For the study, the investigators analyzed 18F-FDG PET/CT scans (whole-body imaging with low-dose CT) of 24 consecutive patients with newly diagnosed cardiac tumors (11 men, 13 women; mean age, 59 years). They measured the maximum standardized uptake values (SUVmax) of the tumors, and divided the patients into two groups: benign cardiac tumors (seven) and malignant cardiac tumors (17: cardiac primaries [eight] and metastases [nine]). Then, they compared the SUVmax between the two groups, and compared the results with contrast-enhanced CT, using standardized criteria of malignancy.  

Mean SUVmax was 2.8 in benign cardiac tumors and significantly higher both in malignant primary and in secondary cardiac tumors (8 and 10.8), the researchers wrote. Malignancy was determined with a sensitivity of 100 percent and specificity of 86 percent (accuracy, 96 percent), after a cutoff with high sensitivity (SUVmax of 3.5) was chosen to avoid false-negatives. Morphologic imaging reached a sensitivity of 82 percent and a specificity of 86 percent (accuracy, 83 percent).

Rahbar and colleagues also reported that both false-positive and false-negative decisions in morphology could be corrected in all but one case using a metabolic threshold with an SUVmax of 3.5. In addition, extracardiac tumor manifestations were detected in four patients by whole-body 18F-FDG PET/CT.

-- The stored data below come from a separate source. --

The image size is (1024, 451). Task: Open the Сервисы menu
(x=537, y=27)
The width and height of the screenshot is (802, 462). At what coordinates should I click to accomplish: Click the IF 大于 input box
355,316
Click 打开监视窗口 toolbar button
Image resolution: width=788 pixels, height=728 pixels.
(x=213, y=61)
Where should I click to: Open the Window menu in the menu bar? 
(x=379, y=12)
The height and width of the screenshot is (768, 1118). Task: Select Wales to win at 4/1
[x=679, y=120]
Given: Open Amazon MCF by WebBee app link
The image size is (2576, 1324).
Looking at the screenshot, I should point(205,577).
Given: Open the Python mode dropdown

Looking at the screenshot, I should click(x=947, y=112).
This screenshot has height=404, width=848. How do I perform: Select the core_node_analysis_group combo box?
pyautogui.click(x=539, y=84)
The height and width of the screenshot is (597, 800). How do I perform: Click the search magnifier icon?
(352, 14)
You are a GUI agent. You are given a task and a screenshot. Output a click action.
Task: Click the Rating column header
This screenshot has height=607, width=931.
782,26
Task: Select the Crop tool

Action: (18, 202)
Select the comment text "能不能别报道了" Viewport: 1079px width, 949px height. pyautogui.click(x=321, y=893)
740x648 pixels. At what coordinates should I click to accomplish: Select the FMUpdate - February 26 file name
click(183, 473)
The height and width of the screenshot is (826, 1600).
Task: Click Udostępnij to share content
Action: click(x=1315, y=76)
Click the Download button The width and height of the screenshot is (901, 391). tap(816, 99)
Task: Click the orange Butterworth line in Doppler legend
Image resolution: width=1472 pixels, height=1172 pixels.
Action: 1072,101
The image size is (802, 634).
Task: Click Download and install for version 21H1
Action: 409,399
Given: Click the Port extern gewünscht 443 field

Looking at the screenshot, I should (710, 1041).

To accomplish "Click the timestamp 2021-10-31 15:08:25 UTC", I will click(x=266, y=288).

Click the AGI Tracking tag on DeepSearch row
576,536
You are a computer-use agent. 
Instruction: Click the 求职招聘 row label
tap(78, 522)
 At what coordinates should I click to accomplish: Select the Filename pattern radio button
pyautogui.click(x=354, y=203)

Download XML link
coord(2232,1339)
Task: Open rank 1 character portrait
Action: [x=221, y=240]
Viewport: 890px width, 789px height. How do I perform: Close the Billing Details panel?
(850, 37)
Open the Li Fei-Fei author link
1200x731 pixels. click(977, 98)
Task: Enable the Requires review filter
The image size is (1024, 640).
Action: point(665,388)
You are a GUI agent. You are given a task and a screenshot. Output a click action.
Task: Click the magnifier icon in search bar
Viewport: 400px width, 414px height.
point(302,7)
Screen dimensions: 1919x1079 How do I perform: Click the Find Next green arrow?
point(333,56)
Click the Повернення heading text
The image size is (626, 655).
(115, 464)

While the authors acknowledged that the study’s retrospective nature is its “main limitation,” they concluded that their findings show that “quantification of 18F-FDG uptake can support the noninvasive, pretreatment differentiation between benign and malignant cardiac tumors… With a cutoff SUVmax of 3.5, 18F-FDG PET could be used to noninvasively determine tumor malignancies with a sensitivity of 100 percent in our series. Only one benign tumor was misdiagnosed (specificity, 86 percent).” They added that larger studies should further define the optimal cutoff. In fact, Rahbar et al recommended that future prospective studies in larger patient groups are “desirable to establish an optimal imaging pathway before therapy.”